Later when asked whether he wanted Air India to be privatised, he said he did not suggest privatisation. The government should take steps to stabilise its operations first so that the airline could survive and thrive, he said.
Noting that the Indian aviation sector was in "a multi- faceted crisis" crippled by high costs and exorbitant taxes, Tyler said the major carriers, including state-owned Air India, lost around $2 billion in the last financial year and were carrying debts of some $20 billion.
"India's aviation is in a multi-faceted crisis.
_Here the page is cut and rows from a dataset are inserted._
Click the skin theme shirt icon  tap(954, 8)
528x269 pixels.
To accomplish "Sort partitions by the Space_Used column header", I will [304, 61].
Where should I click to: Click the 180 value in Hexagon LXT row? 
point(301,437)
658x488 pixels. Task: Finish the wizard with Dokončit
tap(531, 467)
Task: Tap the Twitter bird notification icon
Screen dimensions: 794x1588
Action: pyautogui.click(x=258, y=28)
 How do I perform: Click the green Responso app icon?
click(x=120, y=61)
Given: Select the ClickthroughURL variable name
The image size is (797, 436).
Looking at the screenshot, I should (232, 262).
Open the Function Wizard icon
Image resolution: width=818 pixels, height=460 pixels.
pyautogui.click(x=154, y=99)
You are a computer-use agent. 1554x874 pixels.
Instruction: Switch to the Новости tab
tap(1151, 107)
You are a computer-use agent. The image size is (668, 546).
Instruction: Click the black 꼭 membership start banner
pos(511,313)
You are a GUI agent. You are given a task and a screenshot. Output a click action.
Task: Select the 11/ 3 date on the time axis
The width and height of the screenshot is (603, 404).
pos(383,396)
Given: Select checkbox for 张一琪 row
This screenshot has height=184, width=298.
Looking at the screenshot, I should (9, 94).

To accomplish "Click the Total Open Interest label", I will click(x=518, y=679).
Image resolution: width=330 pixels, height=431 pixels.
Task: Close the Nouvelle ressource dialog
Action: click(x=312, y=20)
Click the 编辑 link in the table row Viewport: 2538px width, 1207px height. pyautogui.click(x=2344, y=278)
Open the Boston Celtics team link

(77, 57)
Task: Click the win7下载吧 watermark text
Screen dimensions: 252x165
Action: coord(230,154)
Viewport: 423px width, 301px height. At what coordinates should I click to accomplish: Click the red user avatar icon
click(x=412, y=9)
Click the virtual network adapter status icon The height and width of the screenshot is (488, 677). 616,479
Before the aviation sector can deliver greater benefits to the Indian economy, this crisis must be resolved," the IATA chief said, adding that the Indian carriers had lost $3.5 billion over the previous three years.
Observing that of India's six main airlines, only IndiGo was making money, he said, "The financial situation of Kingfisher is dire and Air India is on government life support.
"Urgent and coordinated actions are needed to resolve Air India's problems and its stability is vital for the Indian aviation market to return to normal commercial principles as quickly as possible," Tyler said.
On high costs and rising taxes, he said the airport regulator AERA had recently approved a 346 per cent hike in charges at Delhi airport. "The increase will add over $400 million in operating costs for airlines providing connectivity through Delhi."
Welcoming government's intent to allow foreign carriers invest in Indian airlines, Tyler, however, said, "If critical problems are not comprehensively addressed, (investors) will not be lining up to put their cash in Indian airlines ...
because, under current circumstances, investors can't see how they will ever enjoy a return."